Research in the fight against canine epilepsy
Linnaeus has joined forces with researchers from the Kennel Club Genetics Centre to conduct a study which aims to identify DNA variants that may increase dogs’ susceptibility to idiopathic epilepsy. For the study Luisa De Risio clinical research and excellence director at Linnaeus and a co-investigator is collaborating with neurology specialists and primary care vets at Linnaeus practices to recruit cases. Luisa said: “Canine idiopathic epilepsy is a disease that is common in many breeds of dog and can significantly impact the quality of life of both affected dogs and their owners. However there is limited knowledge concerning the role of genetic factors in susceptibility to the disease in most breeds.The overarching aim of this large-scale collaborative study is to identify the genetic factors contributing to the risk of developing idiopathic epilepsy as this could help develop tools to lower the incidence of the condition in future generations."
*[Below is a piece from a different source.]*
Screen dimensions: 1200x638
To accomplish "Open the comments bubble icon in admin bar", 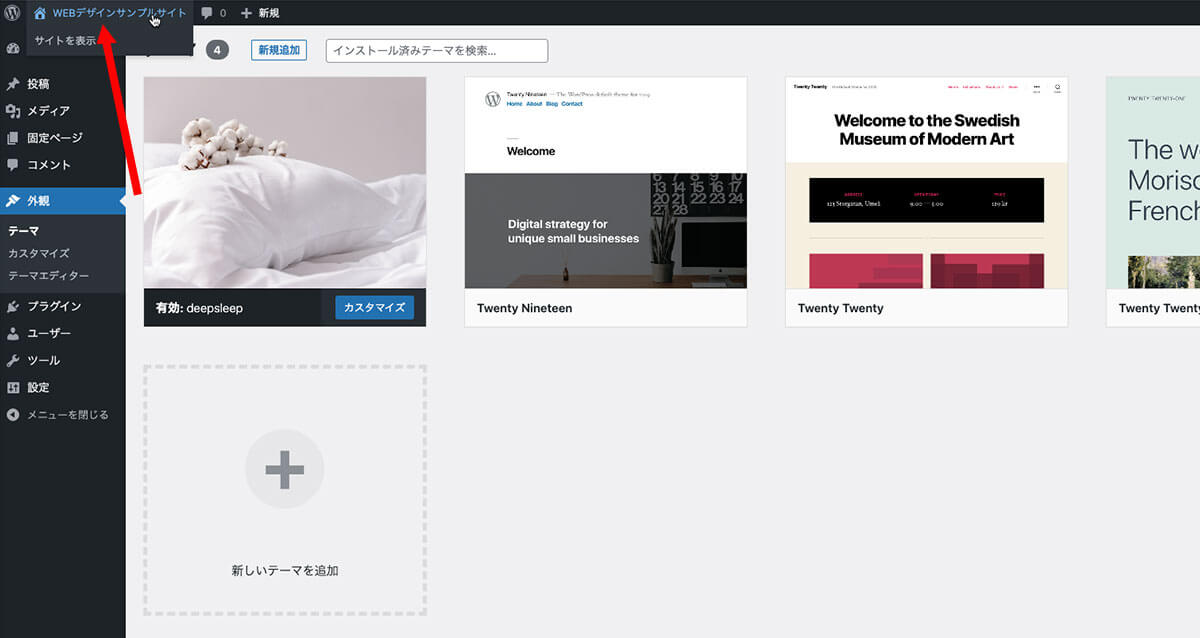I will click(207, 13).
The study is currently focusing on the Border Collie and Italian Spinone breeds, as they can suffer from a particularly severe and life-limiting form of epilepsy, before expanding the study to other breeds next year.
Dr Sally Ricketts, the geneticist leading the study at the Kennel Club Genetics Centre in the Department of Veterinary Medicine at the University of Cambridge, said: “We are very excited about this collaboration, which will facilitate our sample collections to enable study of this debilitating disease.”
The Kennel Club Charitable Trust is delighted to support work such as this at the Kennel Club Genetics Centre, which has a huge impact in our mission of Making a Difference for Dogs.
Image L-R: Christopher Jenkins (Kennel Club Genetics Centre), Sally Ricketts (Kennel Club Genetics Centre), Luisa De Risio (Linnaeus), Jim Johnson (Kennel Club Genetics Centre).